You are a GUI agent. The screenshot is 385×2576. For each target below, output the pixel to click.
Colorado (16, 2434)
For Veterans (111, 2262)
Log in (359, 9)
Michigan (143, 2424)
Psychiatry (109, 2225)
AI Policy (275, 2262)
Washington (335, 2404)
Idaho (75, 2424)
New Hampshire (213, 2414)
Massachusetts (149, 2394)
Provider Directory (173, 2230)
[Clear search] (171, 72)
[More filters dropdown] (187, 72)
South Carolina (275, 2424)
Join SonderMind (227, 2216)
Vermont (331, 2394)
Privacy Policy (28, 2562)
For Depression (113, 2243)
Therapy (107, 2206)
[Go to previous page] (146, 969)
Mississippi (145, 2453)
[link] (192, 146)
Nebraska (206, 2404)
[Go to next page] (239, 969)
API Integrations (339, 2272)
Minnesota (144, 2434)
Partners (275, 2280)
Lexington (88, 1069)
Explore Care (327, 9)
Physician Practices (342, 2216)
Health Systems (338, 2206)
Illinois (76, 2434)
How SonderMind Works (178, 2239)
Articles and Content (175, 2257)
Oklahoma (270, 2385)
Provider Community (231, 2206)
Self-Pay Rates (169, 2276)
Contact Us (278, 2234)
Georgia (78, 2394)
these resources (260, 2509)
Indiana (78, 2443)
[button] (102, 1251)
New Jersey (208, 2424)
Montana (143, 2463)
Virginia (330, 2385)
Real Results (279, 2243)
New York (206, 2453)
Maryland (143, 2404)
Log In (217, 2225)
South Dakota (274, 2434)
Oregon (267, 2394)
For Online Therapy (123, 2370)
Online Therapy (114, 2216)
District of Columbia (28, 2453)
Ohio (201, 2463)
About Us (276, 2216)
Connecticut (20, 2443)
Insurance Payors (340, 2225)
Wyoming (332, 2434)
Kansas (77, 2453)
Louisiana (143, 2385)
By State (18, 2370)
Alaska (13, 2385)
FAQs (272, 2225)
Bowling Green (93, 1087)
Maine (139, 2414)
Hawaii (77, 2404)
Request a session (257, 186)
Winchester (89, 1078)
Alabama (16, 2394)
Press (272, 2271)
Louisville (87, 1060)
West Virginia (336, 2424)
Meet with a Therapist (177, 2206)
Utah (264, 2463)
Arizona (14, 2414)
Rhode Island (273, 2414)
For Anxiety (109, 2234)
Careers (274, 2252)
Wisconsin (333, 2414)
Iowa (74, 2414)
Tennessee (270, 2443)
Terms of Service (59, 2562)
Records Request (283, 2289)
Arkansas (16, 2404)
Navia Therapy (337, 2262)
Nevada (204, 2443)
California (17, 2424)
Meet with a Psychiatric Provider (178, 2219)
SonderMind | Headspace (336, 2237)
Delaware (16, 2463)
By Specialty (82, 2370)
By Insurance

→ **Task directions**
Would you restate the material above word for word?

→ **Written answer**
You are a GUI agent. The screenshot is 385×2576. For each target below, output the pixel to click.
Colorado (16, 2434)
For Veterans (111, 2262)
Log in (359, 9)
Michigan (143, 2424)
Psychiatry (109, 2225)
AI Policy (275, 2262)
Washington (335, 2404)
Idaho (75, 2424)
New Hampshire (213, 2414)
Massachusetts (149, 2394)
Provider Directory (173, 2230)
[Clear search] (171, 72)
[More filters dropdown] (187, 72)
South Carolina (275, 2424)
Join SonderMind (227, 2216)
Vermont (331, 2394)
Privacy Policy (28, 2562)
For Depression (113, 2243)
Therapy (107, 2206)
[Go to previous page] (146, 969)
Mississippi (145, 2453)
[link] (192, 146)
Nebraska (206, 2404)
[Go to next page] (239, 969)
API Integrations (339, 2272)
Minnesota (144, 2434)
Partners (275, 2280)
Lexington (88, 1069)
Explore Care (327, 9)
Physician Practices (342, 2216)
Health Systems (338, 2206)
Illinois (76, 2434)
How SonderMind Works (178, 2239)
Articles and Content (175, 2257)
Oklahoma (270, 2385)
Provider Community (231, 2206)
Self-Pay Rates (169, 2276)
Contact Us (278, 2234)
Georgia (78, 2394)
these resources (260, 2509)
Indiana (78, 2443)
[button] (102, 1251)
New Jersey (208, 2424)
Montana (143, 2463)
Virginia (330, 2385)
Real Results (279, 2243)
New York (206, 2453)
Maryland (143, 2404)
Log In (217, 2225)
South Dakota (274, 2434)
Oregon (267, 2394)
For Online Therapy (123, 2370)
Online Therapy (114, 2216)
District of Columbia (28, 2453)
Ohio (201, 2463)
About Us (276, 2216)
Connecticut (20, 2443)
Insurance Payors (340, 2225)
Wyoming (332, 2434)
Kansas (77, 2453)
Louisiana (143, 2385)
By State (18, 2370)
Alaska (13, 2385)
FAQs (272, 2225)
Bowling Green (93, 1087)
Maine (139, 2414)
Hawaii (77, 2404)
Request a session (257, 186)
Winchester (89, 1078)
Alabama (16, 2394)
Press (272, 2271)
Louisville (87, 1060)
West Virginia (336, 2424)
Meet with a Therapist (177, 2206)
Utah (264, 2463)
Arizona (14, 2414)
Rhode Island (273, 2414)
For Anxiety (109, 2234)
Careers (274, 2252)
Wisconsin (333, 2414)
Iowa (74, 2414)
Tennessee (270, 2443)
Terms of Service (59, 2562)
Records Request (283, 2289)
Arkansas (16, 2404)
Navia Therapy (337, 2262)
Nevada (204, 2443)
California (17, 2424)
Meet with a Psychiatric Provider (178, 2219)
SonderMind | Headspace (336, 2237)
Delaware (16, 2463)
By Specialty (82, 2370)
By Insurance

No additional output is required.